■ What to work on:
Write the next part of the passage on refrigerant charge control in a vapor compression system, starting right after its last sentence.
─── Document segment
The controller 100 adjusts the amount of the refrigerant charge
circulating through the closed-loop refrigerant circuit, defined by
the refrigerant lines 2, 4 and 6, as necessary to maintain at
desired refrigerant discharge pressure from the compression device
20 for a particular operating point, by selectively positioning the
flow control devices 65 and 75 between their respective open and
closed positions either to pass refrigerant from the closed-loop
refrigerant circuit into the receiver 60, thereby reducing the
amount of the refrigerant charge circulating through the
closed-loop refrigerant circuit, or pass refrigerant from the
receiver 60 into the closed-loop refrigerant circuit, thereby
increasing the amount of the refrigerant charge circulating through
the closed-loop refrigerant circuit. Thus, addition of refrigerant
into the closed-loop refrigerant circuit occurs on the low-pressure
side of the refrigerant vapor compression system 10, but removal of
refrigerant from the closed-loop refrigerant circuit occurs on the
high-pressure side of the refrigerant vapor compression system
10.
[0024] To remove refrigerant from the closed-loop refrigerant
circuit of the refrigerant vapor compression system 10, typically
during operation, the controller 100 positions the refrigerant flow
control device 65 in its open position and positions the
refrigerant flow control device 75 in its closed position. With the
refrigerant flow control devices 65 and 75 so positioned, high
pressure refrigerant vapor flows from the refrigerant line 4
through the refrigerant line 12 into the upper zone 67 of the
storage chamber of the receiver 60, but can not flow out of the
receiver 60 through the refrigerant line 14 because the refrigerant
flow control device 75 is in its closed position.
──────
─── Record set
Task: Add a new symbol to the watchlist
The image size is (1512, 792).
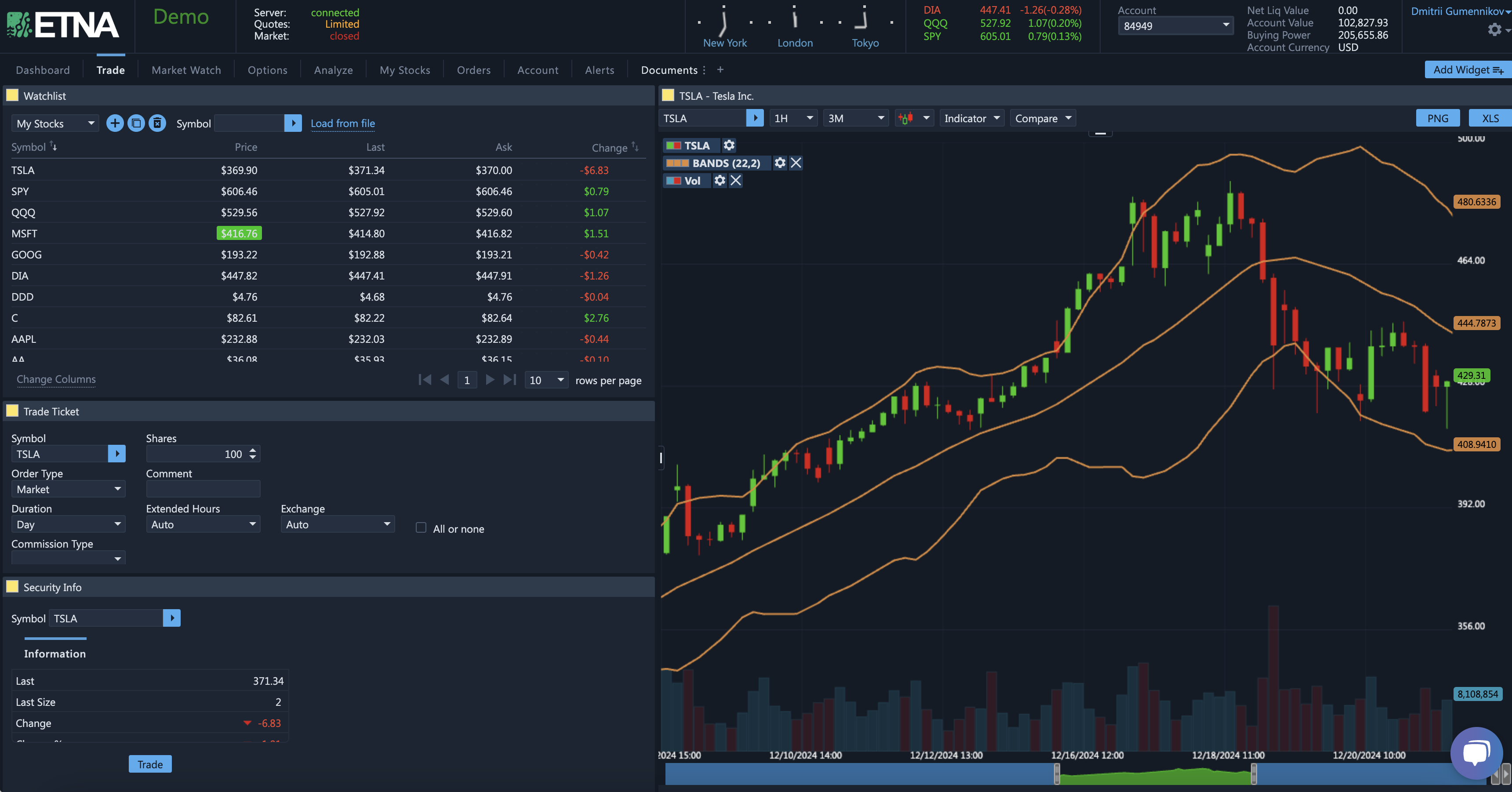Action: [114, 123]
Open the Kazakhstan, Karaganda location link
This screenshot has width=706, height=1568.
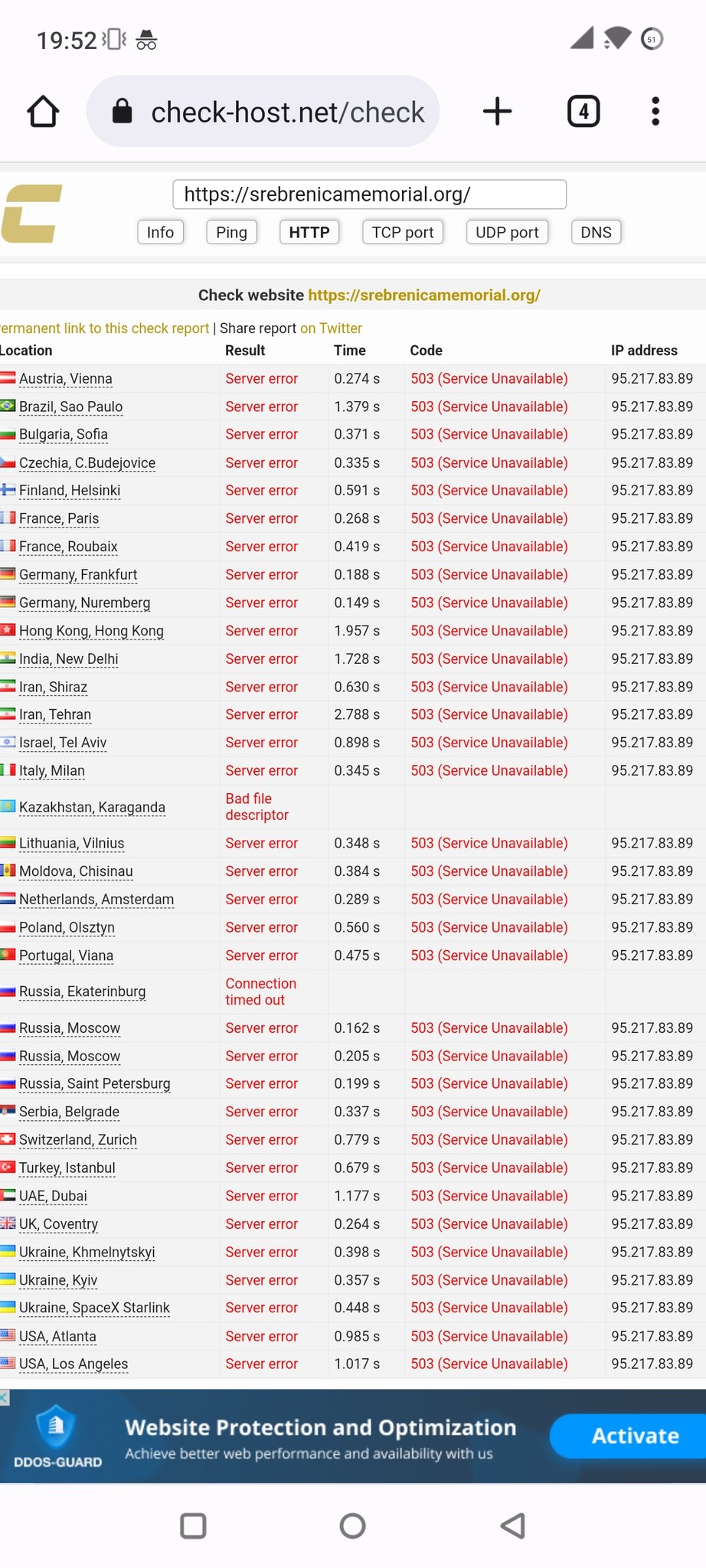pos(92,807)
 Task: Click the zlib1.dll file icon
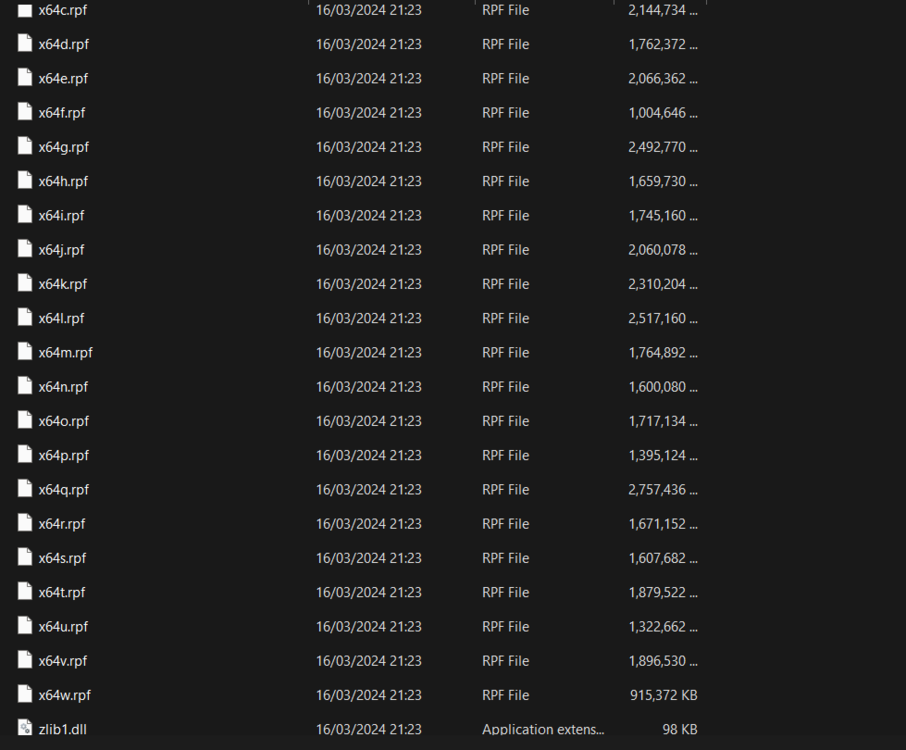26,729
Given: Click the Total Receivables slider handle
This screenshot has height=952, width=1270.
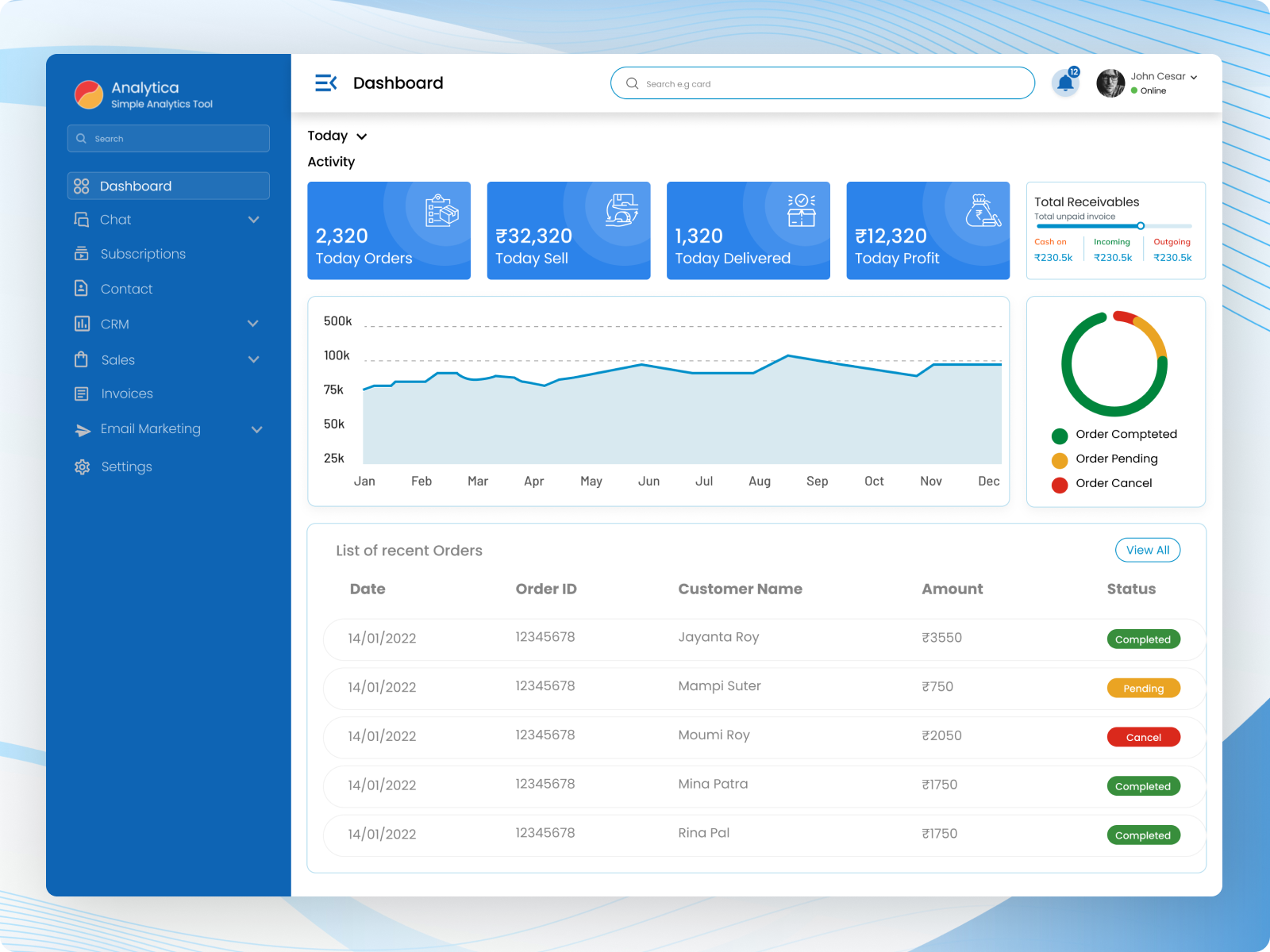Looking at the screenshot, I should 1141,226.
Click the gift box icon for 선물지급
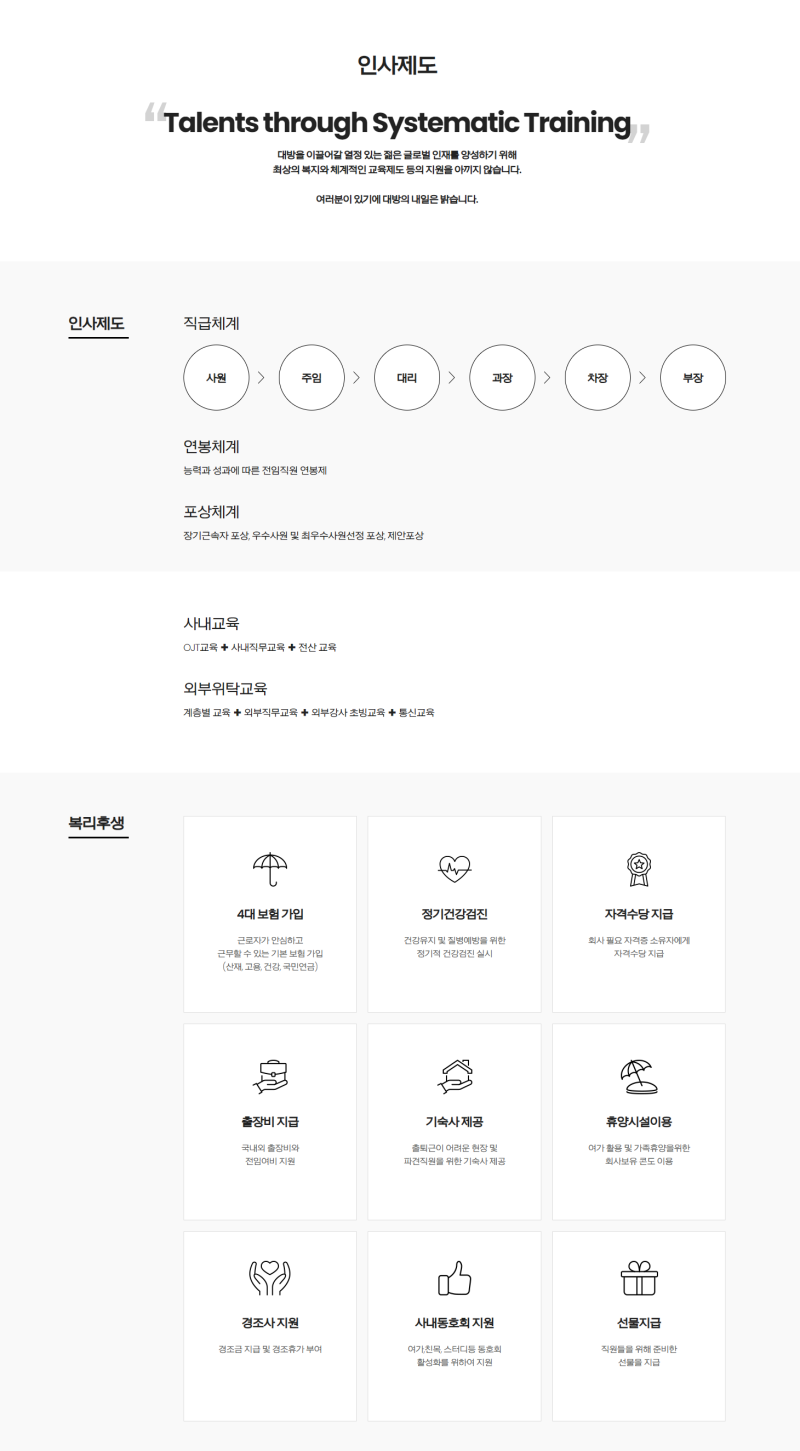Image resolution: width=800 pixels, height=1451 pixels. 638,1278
──────
■ Exercise response:
[0025] To add refrigerant to the closed-loop refrigerant circuit of
the refrigerant vapor compression system 10, which can be done
during operation or during an off-cycle, the controller 100
positions the refrigerant flow control device 65 in its closed
position and positions the refrigerant flow control device 75 in
its open position. With the refrigerant flow control devices 65 and
75 so positioned, refrigerant flows from the lower zone 63 of the
storage chamber of the receiver 60 through the refrigerant line 14
into the refrigerant line 4, but high pressure refrigerant vapor
can not enter the receiver 60 because the refrigerant flow control
device 65 is in its closed position, thereby blocking the flow of
high-pressure refrigerant vapor through the refrigerant line 12. It
is to be understood that during off-cycle at certain environmental
conditions, the refrigerant may be added to or removed from the
close-loop refrigerant circuit of the refrigerant vapor compression
system 10 though the refrigerant flow control devices 65 and
75.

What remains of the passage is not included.